Two subdomains. One systemd service. Full TLS and DDoS protection. Cost: $0.

Zero Trust on the free plan has a catch

The app serves both protected pages (dashboard) and public pages (invoice previews that clients open). Cloudflare Zero Trust's free plan limits each application policy to 5 path rules.

I have 9+ public paths.

The workaround: create multiple Zero Trust applications, each covering a subset of paths. Not elegant. Works perfectly.

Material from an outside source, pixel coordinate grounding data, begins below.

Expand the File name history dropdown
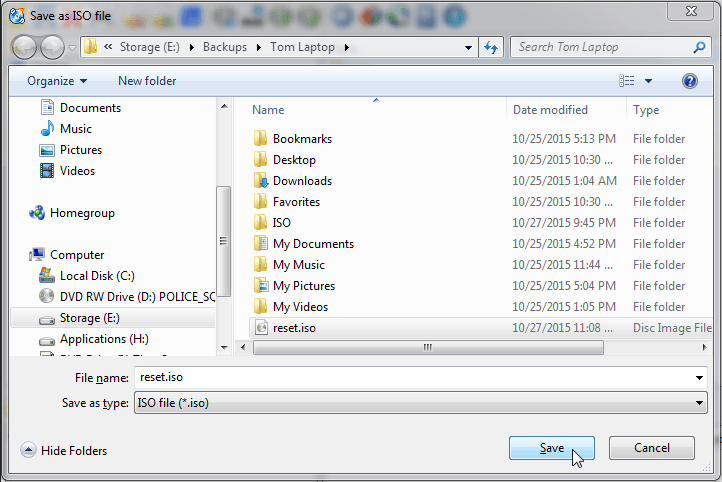This screenshot has height=482, width=722. pyautogui.click(x=698, y=378)
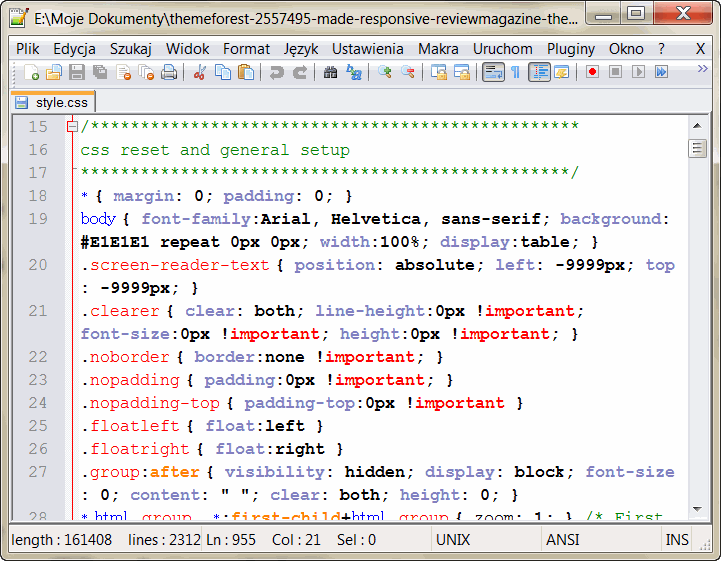Image resolution: width=721 pixels, height=561 pixels.
Task: Zoom in using the magnifier plus icon
Action: tap(385, 72)
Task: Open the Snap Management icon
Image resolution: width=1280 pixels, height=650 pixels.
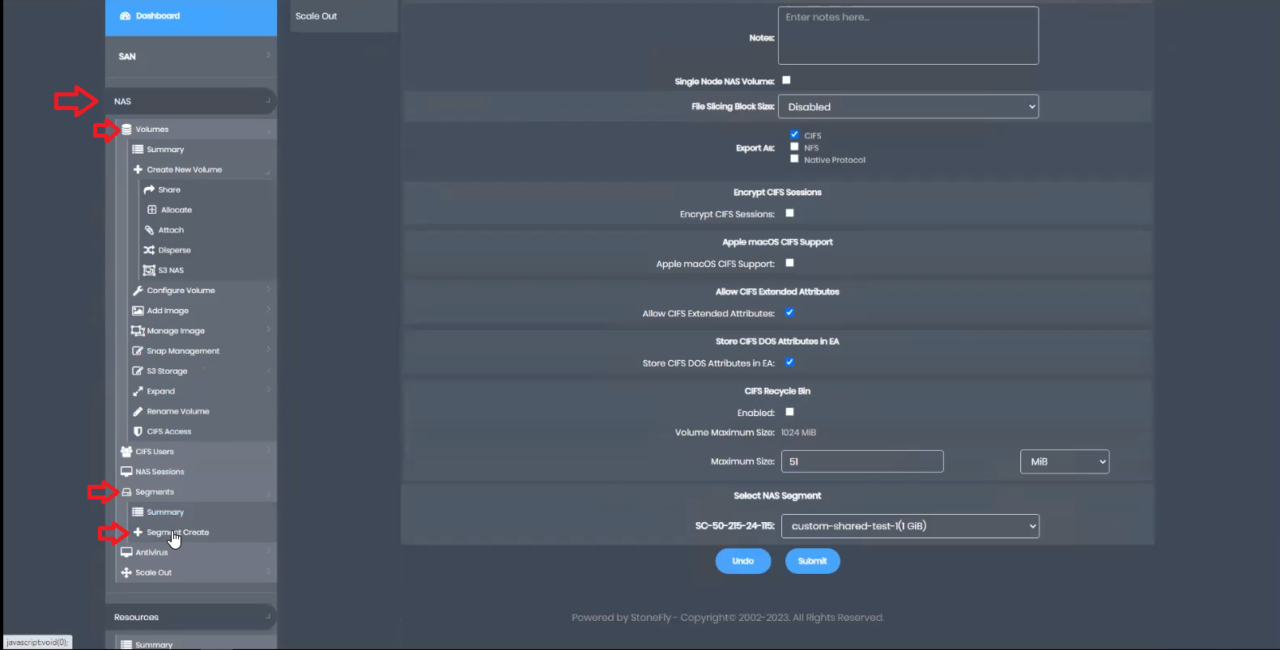Action: pyautogui.click(x=137, y=350)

After deployment, the app felt sluggish. The diagnosis was immediate:

405 MB of swap in use. The kernel was reading from disk on every page load.

The culprits:

• vm.swappiness=60 -- Linux was aggressively pushing to swap
• MinIO using 130 MB of RAM to store 4 MB of files
• Documenso capped at 512 MB when it only needed 256 MB

Three changes:

1. Kernel: vm.swappiness=10, vm.vfs_cache_pressure=50
2. Containers: MinIO 256M -> 128M, Documenso 512M -> 256M, PostgreSQL shared_buffers 64M -> 32M
3. App: gzip compression (101KB pages -> 19KB), immutable cache headers on static assets

Swap dropped from 405 MB to 219 MB. Pages loaded noticeably faster.

Internet
    |
Cloudflare Edge (HKG)
    |  (outbound tunnel, QUIC)
VPS (Buffalo, NY) -- $18.66/yr
    |
    +-- app.weeai.dev --> Next.js (256M)
    +-- sign.weeai.dev --> Documenso (256M)
    +-- PostgreSQL (256M) + MinIO (128M)
    |
Zero Trust: dashboard protected, client-facing pages public
Cron: auto-transition overdue invoices (6h), daily DB backup (30-day retention)

The 300ms is the speed of light from Malaysia to Buffalo, NY. The app itself responds in 20ms. If latency matters, the fix is a Singapore VPS -- not more optimization.

On Vercel, I would have run git push and gotten a URL. I would not have learned:

• Docker's default port binding is 0.0.0.0, not localhost
• Alpine resolves localhost to IPv6 first
• Next.js standalone binds to the container IP, not all interfaces
• vm.swappiness=60 causes perceptible latency on constrained servers
• MinIO allocates 130MB of cache for 4MB of data
• Cloudflare Zero Trust has a 5-path limit per application on free tier

These are the lessons that exist in the gap between "it works on my machine" and "it works on the internet."

If you are building a SaaS for thousands of users -- use a managed platform. The operational overhead is not worth it.

If you are a solopreneur running a tool for yourself and a handful of clients -- a $18.66/yr VPS with Cloudflare Tunnel is absurdly cost-effective. You own every layer. When something breaks, you know exactly where to look.

The Ansible playbook hardens the server. Docker Compose runs the app. Cloudflare routes the traffic. Cron handles maintenance.

Total monthly cost: less than a cup of coffee.

The real cost is the education. And that is the point.